Section 6.02 Guarantors Representations and Warranties. Each Guarantor represents and
warrants that: (a) its representations and warranties contained in Article IV of the Credit
Agreement and its representations and warranties contained in the Security Instruments, the
Guaranties, and each of the other Loan Documents to which it is a party are true and correct in all
material respects on and as of the Effective Date, as though made on and as of such date, except
those representations and warranties that speak of a certain date, which representations and
warranties remain true and correct as of such certain date; (b) no Default has occurred and is
continuing; (c) the execution, delivery and performance of this Amendment are within the corporate
power and authority of each of the Guarantors and have been duly authorized by appropriate
corporate action and proceedings; (d) this Amendment constitutes the legal, valid, and binding
obligation of each of the Guarantors enforceable in accordance with its terms, except as limited by
applicable bankruptcy, insolvency, reorganization, moratorium, or similar laws affecting the rights
of creditors generally and general principles of equity; (e) there are no governmental or other
third party consents, licenses or approvals required in connection with the execution, delivery,
performance, validity and enforceability of this Amendment; (f) it has no defenses to the
enforcement of its Guaranty; and (g) the Liens under the Security Instruments are valid and
subsisting and secure each Guarantor’s obligations under the Loan Documents.
ARTICLE VII.
CONDITIONS
CONDITIONS
This Amendment shall become effective and enforceable against the parties hereto, and the
Credit Agreement shall be amended as provided herein, upon the occurrence of the following
conditions precedent:
Section 7.01 Documentation.
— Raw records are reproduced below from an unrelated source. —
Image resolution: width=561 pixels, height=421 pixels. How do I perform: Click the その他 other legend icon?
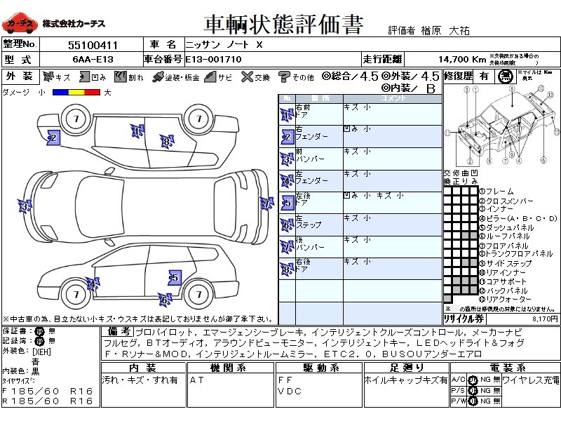pos(284,77)
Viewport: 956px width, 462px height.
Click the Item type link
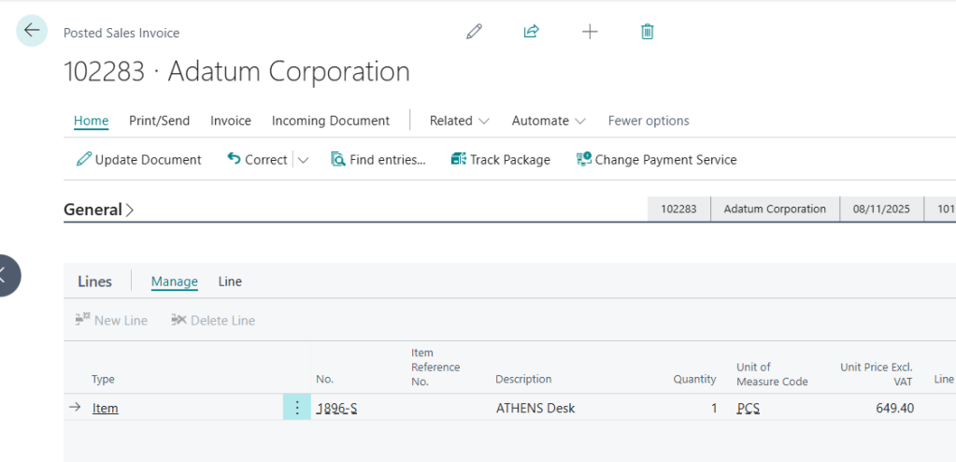coord(106,408)
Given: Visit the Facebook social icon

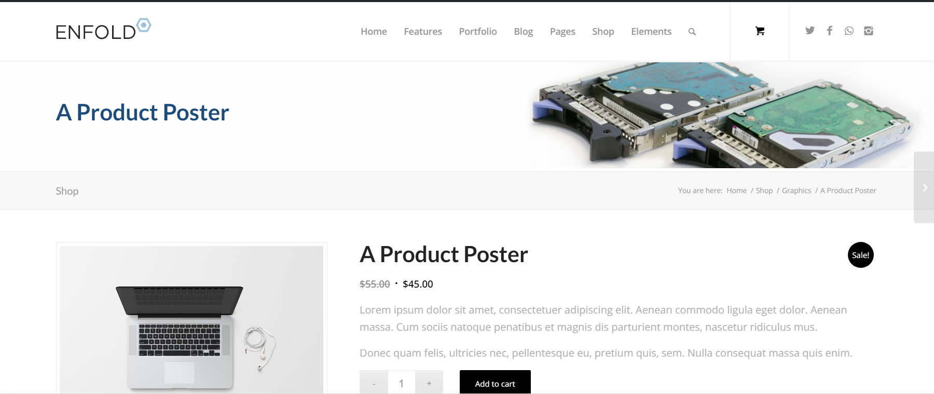Looking at the screenshot, I should (829, 31).
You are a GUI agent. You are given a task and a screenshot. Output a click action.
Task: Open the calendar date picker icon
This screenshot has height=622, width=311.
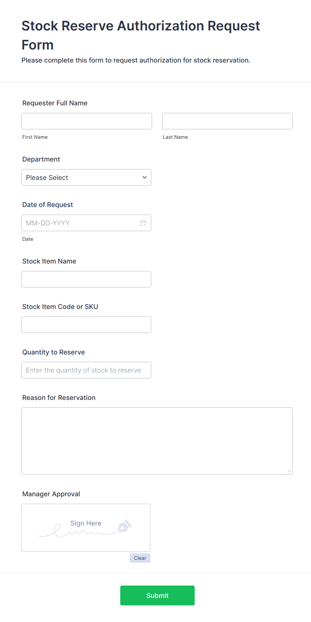[x=143, y=223]
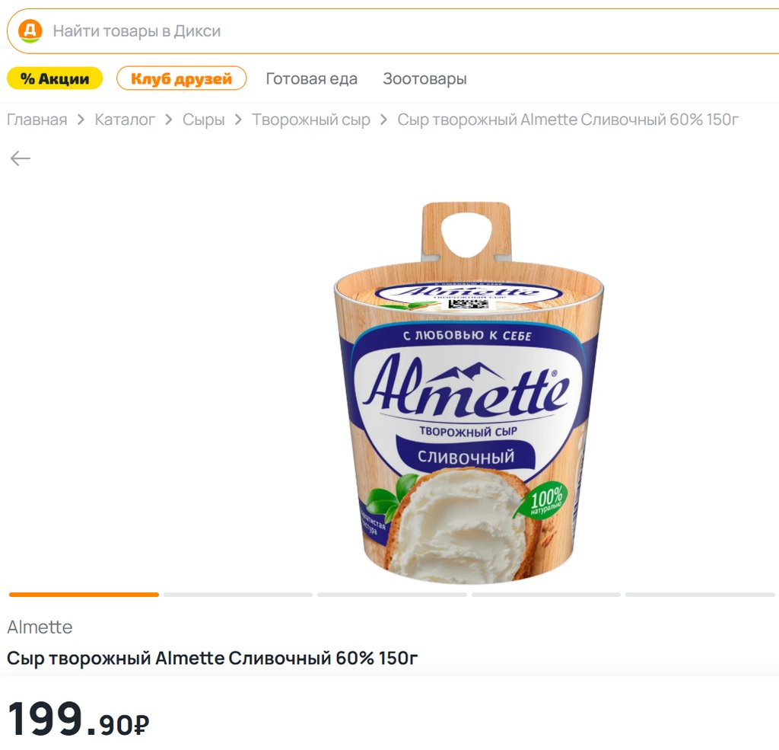Click the back arrow icon

(21, 158)
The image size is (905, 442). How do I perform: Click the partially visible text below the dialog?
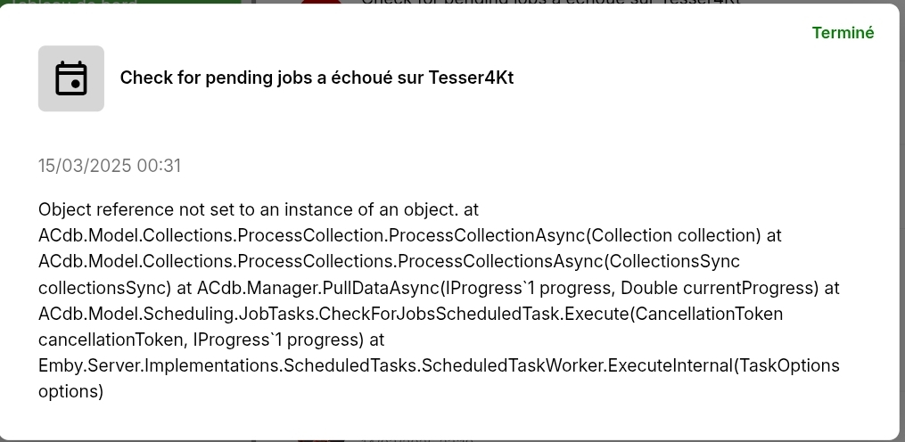tap(419, 438)
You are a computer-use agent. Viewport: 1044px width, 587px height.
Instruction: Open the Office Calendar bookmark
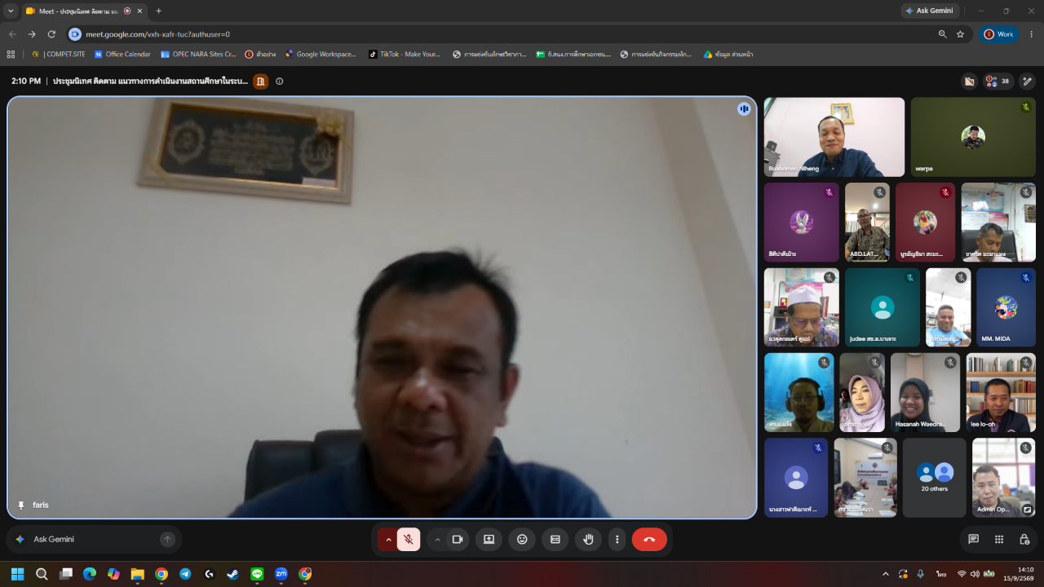(x=122, y=54)
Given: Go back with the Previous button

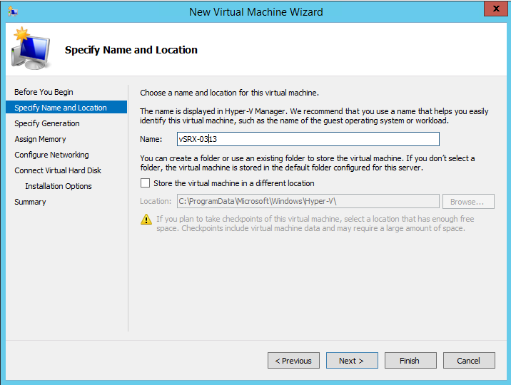Looking at the screenshot, I should 293,361.
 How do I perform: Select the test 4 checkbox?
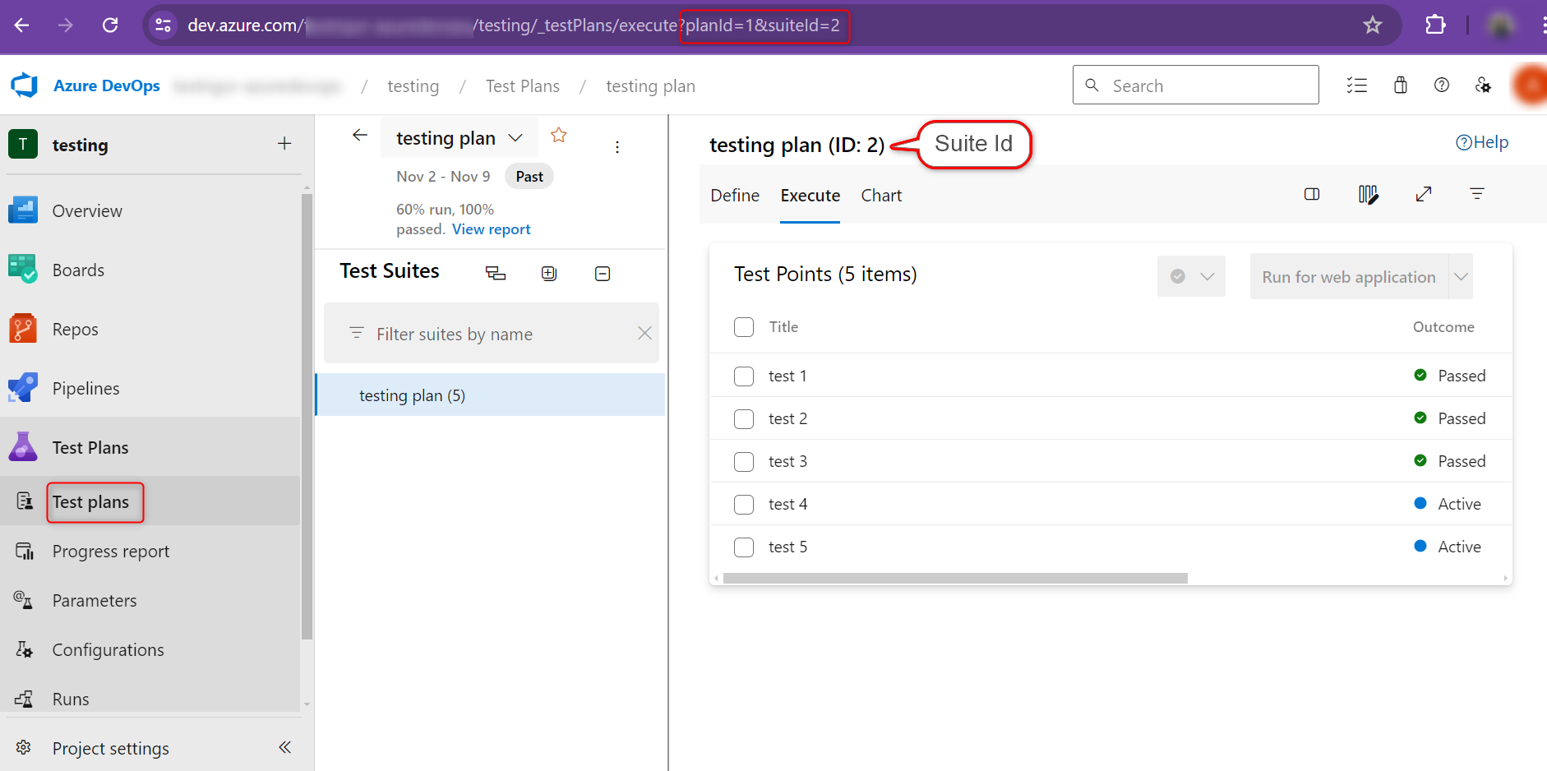pyautogui.click(x=744, y=505)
The Administrative Agent shall have received multiple
original counterparts, as requested by the Administrative Agent, of this Amendment, duly and
validly executed and delivered by duly authorized officers of the Borrowers, the Guarantors, the
Administrative Agent, the Issuing Lender and the Required Lenders.
Section 7.02 Payment of Fees. The Borrowers shall have paid all costs and expenses
that have been invoiced and are payable pursuant to Section 10.04 of the Credit Agreement.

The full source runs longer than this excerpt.